Items from a data source
* * * * * * * * *

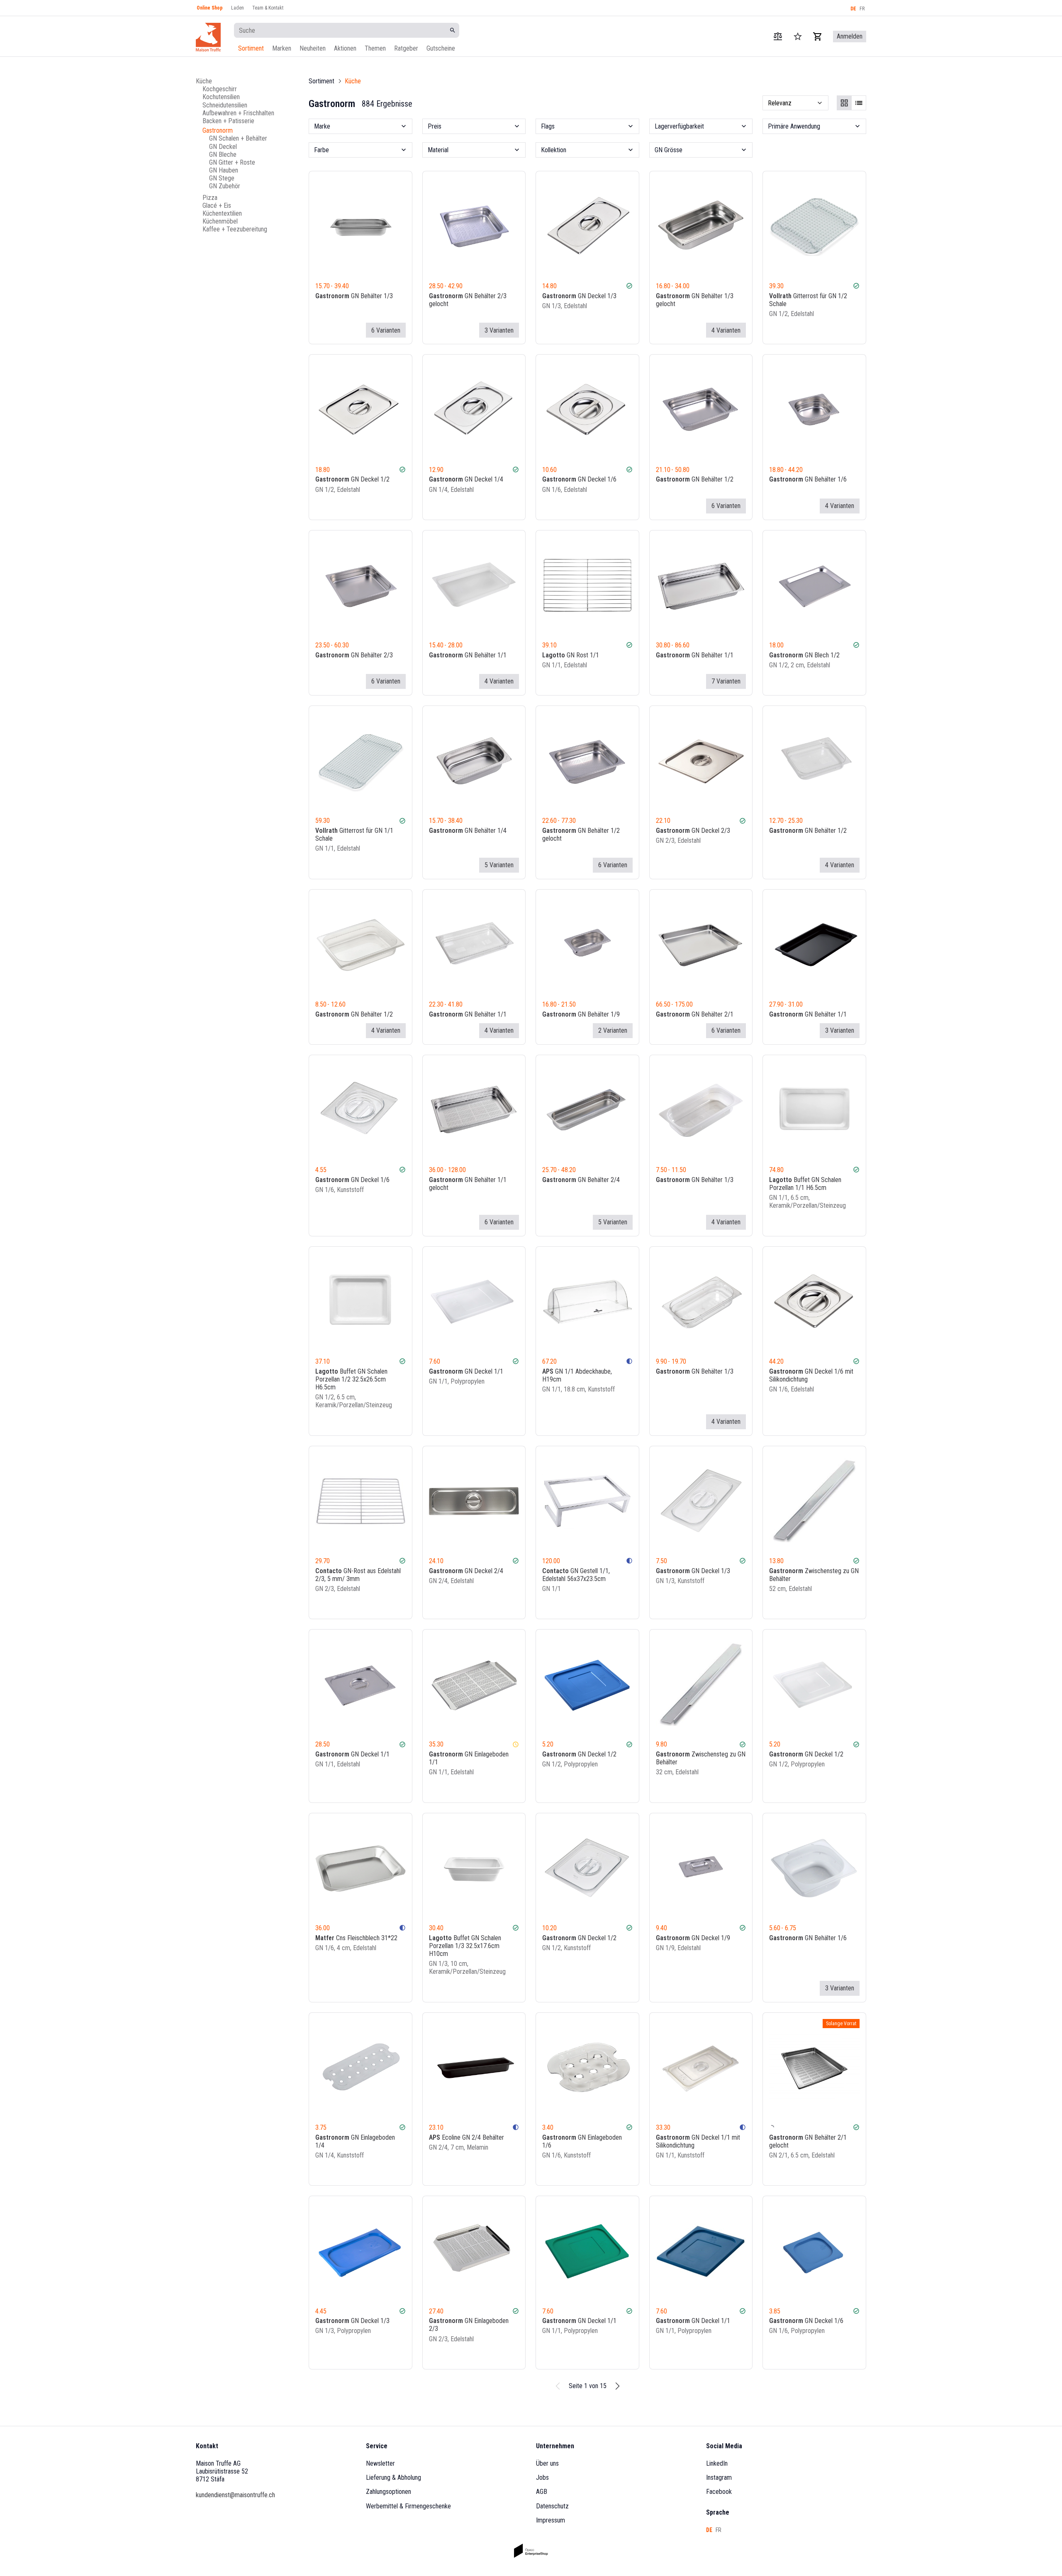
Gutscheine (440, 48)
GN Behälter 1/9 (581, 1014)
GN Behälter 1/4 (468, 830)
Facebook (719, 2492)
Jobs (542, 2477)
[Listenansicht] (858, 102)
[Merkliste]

* * * * * * * * *

→ EXERCISE
Beginning from the line that contains "GN Behälter 1/4 (468, 830)", give each line again exactly, through the final line of the records.

→ ANSWER TO THIS PROBLEM
GN Behälter 1/4 (468, 830)
Facebook (719, 2492)
Jobs (542, 2477)
[Listenansicht] (858, 102)
[Merkliste]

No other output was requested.